掲載文.
2021年に読んだ本+漫画を振り返っておきたくて!
新刊かどうかは関係なく単にわたしが読んだもの(の一部)です。再読を含みます。
ストーリーがあるものについてはネタバレはしないよ。本の公式のあらすじでわかるレベルのことしか書いてないのでご安心ください。
エッセイその他
ぼくはイエローでホワイトで、ちょっとブルー/ブレイディみかこ
ブレイディみかこさんの著作を初めて読んだ。
とかく「分断」という言葉が頭をよぎることの多かった年に読めてよかったなと思う本。
「共感」の取り扱いがものすごく下手くそな私は、この本で出会ったempathyという単語にちょっと救われた気がする。
日本の中でいう共感って、いつのまにか同調圧力にすり替わっていることが多い気がして。
そうではなく、あなたと私は違うけど、あなたの気持ちや立場を想像することはできる。想像力がいかに大切か…という内容を受け取った気持ちになってホッとした。
今年の9月には2も出たのでそちらも読了。
一度きりの大泉の話/萩尾望都
とんでもないものを読んでしまったな…と読了後うめいた本。こんなの読んでしまったらもうなんにも言えなくなる。
なにかに深く傷ついたときに、それをどう乗り越えたり、はたまた乗り越えなかったりするかは、全てがその人自身にかかっているのであり、
言ってしまえばそれこそが究極の自由なのかもしれない、と思う。
傷ついたことに「わたしは傷ついた」と表明するのは魂の自由さの象徴なのかもしれません。
この本を萩尾望都先生が書かれるきっかけになった(と書くと正確ではないけど、大泉サロンをとりまくムーブメントのきっかけではあるので)「少年の名はジルベール」をなぜか私は刊行当初に読んでいたので、
余計に衝撃が大きかったです。
萩尾先生のようなレジェンドに「共感する」という言葉を使うのがおこがましすぎるし、さっき書いたとおりそもそも共感とは?となってしまうんだけど(しつこい)、
それでも「おっしゃりたいことがわかりすぎます」と思いながら読んでいました。
すぐに読みたくてついKindleで買ったんだけどたぶんそのうち紙の本で買い直します。
萩尾先生が、ただ創作だけに集中していられる環境がどうか叶いますように。
女子をこじらせて/雨宮まみ
存在はずっと前から知っていたけど著作を読んだことのなかった雨宮まみさんの本をKindle Unlimitedきっかけで初めて読んだ。どうしようもなくひりひりした……。
これもまた、例えば10年違うとそんなに目に映る世界が違うのかと、絶望まじりにくらくらする思いがする一冊でもあった。

提供資料.
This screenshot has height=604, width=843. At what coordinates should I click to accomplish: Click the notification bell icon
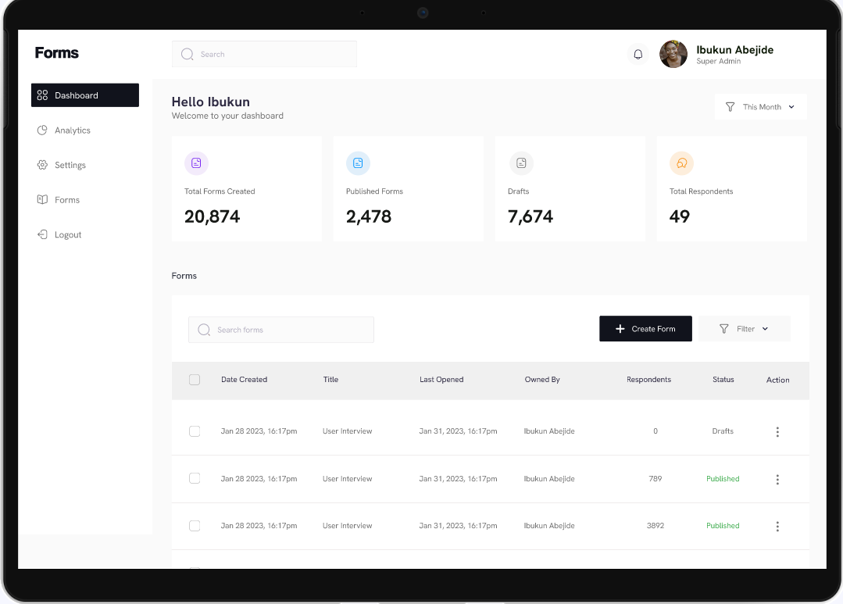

課題.
掲載文について、次の問いに答えてください。
(a) 「ぼくはイエローでホワイトで、ちょっとブルー」で筆者が出会い、少し救われた気がしたという英単語は何か。
(b) 「一度きりの大泉の話」を筆者は何で買い、今後どうするつもりか。
(c) 雨宮まみさんの本を筆者が初めて読んだきっかけは何か。
資料は掲載文とは関係がない。

解答例.
(a) empathy
(b) Kindleで買い、そのうち紙の本で買い直すつもりである。
(c) Kindle Unlimited